5. Sauces. I went to food school and everything and bechamel and hollandaise are great, but comeback sauce? It's no match. Let's not forget white sauce from Alabama, fiery vinegar sauce from Memphis, and mustardy Carolina sauce. I’m getting hungry just thinking about them.
6. Tailgating. I went to a Big Ten university. Those people think they know how to tailgate. They do not. End of discussion.
7. Wearing dresses. Bear with me on this one. When I moved down here, I had one dress. And it didn’t fit. Dresses were not part of my vocabulary, despite my Southern mother’s best attempts. But some madness came over me in the last 18 months, and so it is with a suitcase brimming full of dresses and heels that I leave the South. Did anyone make me buy the dresses? No. Did I realize that I’d rather look nice than frumpy? Yes. Did I also realize that a dress is the shortest cut to an outfit because it only involves one piece? Happy accident.
8. “Miss.” You know how that lady at church is “Miss Ashley” or the woman that your mama drives to yoga is “Miss Francine”? I don’t know. I guess I don’t have a concrete reason to miss this, except that it’s charming as all get out and it makes me feel like I’m part of a community.
9. Kindness. I was visiting my parents one Christmas down here in Alabama, and I was waiting in line at the Walmart (don’t even get me started on how much I’ll miss easy shopping), and it was taking just FOREVER. And I realized, when I got to the cashier, it was because she was asking everyone how they were doing. And they were telling her. And she was responding. And suddenly I wasn’t mad anymore, because “friendly” is something that we do better than anyone, in my opinion.

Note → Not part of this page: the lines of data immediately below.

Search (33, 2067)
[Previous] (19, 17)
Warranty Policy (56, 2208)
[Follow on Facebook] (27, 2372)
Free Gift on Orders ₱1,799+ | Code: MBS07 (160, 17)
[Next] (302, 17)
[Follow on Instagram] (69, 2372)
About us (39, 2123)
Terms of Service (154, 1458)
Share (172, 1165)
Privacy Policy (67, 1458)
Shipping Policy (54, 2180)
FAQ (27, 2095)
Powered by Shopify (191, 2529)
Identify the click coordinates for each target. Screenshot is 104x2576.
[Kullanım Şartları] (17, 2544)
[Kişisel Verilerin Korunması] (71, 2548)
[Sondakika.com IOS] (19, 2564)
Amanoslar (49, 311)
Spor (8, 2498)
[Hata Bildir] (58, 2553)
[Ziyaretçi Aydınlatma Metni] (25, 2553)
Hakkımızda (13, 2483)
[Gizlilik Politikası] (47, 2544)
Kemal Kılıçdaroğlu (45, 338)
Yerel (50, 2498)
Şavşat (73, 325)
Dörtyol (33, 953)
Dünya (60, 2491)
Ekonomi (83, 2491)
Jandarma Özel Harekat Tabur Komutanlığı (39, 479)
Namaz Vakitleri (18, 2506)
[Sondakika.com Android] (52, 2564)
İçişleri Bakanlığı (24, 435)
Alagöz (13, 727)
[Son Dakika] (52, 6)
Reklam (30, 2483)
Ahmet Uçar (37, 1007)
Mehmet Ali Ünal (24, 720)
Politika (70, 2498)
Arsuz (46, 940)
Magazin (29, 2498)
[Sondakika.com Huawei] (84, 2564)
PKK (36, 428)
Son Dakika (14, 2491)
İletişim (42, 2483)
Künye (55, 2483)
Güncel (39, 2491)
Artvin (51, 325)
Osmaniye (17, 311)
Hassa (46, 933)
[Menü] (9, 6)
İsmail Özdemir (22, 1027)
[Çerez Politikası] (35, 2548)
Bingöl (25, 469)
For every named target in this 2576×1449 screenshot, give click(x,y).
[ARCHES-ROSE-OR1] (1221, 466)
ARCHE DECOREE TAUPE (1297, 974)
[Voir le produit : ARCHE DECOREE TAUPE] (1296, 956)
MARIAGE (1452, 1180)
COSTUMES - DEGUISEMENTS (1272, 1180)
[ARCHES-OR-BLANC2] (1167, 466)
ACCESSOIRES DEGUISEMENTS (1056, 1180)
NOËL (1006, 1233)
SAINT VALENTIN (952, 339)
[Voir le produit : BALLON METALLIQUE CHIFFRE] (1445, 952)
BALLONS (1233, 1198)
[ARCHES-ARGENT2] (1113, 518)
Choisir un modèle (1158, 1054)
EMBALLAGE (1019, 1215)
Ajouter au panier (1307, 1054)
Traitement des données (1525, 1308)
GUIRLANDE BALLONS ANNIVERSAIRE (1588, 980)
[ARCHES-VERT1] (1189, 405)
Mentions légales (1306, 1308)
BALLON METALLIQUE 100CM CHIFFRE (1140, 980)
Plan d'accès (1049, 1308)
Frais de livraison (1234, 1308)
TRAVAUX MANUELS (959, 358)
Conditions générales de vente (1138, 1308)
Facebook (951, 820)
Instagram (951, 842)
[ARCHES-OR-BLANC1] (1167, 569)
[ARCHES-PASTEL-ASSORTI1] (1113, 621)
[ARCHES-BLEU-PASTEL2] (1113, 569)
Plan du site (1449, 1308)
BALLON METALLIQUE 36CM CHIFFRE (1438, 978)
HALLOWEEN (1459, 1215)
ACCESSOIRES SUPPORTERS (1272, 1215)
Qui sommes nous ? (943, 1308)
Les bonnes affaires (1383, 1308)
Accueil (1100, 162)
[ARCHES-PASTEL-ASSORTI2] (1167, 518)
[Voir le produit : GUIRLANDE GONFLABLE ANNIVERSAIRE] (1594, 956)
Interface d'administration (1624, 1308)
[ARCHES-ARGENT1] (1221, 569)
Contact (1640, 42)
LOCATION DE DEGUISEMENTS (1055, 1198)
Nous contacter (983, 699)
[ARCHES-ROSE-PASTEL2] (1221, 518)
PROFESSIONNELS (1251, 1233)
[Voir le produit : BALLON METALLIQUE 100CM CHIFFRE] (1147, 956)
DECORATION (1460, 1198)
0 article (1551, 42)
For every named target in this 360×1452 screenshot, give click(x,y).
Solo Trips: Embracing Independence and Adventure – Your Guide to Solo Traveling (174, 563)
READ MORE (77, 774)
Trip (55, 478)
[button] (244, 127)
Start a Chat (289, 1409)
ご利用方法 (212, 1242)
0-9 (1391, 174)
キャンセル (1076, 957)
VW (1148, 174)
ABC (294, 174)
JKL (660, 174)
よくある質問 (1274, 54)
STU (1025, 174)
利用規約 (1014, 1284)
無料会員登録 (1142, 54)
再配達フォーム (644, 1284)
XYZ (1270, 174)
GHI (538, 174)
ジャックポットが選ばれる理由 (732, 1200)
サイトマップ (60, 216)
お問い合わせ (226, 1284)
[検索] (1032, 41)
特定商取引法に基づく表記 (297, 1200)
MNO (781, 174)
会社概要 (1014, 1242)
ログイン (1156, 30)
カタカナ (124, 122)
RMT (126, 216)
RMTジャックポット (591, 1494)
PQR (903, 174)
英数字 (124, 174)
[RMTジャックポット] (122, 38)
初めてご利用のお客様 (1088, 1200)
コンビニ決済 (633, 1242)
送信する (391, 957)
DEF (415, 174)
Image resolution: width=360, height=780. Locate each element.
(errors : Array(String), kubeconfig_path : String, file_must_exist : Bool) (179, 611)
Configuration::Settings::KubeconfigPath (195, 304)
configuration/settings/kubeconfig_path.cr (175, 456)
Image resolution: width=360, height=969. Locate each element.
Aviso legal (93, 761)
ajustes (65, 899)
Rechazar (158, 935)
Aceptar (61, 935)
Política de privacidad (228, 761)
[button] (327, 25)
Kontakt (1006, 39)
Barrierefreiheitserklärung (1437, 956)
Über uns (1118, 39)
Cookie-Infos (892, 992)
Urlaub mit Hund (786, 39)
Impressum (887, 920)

10. The old and the new. This one is a big one for me. I think for a lot of us. We have our historic homes, our traditions, our legacies. We have trees older than America down here, you know? But we also have fantastic movers and shakers, artists, musicians, brewers, chefs, writers, entrepreneurs, and pretty much everything else. They’re reinventing the South, but with respect to our rich heritage. And that—respect—seems to me one of the most Southern things of all.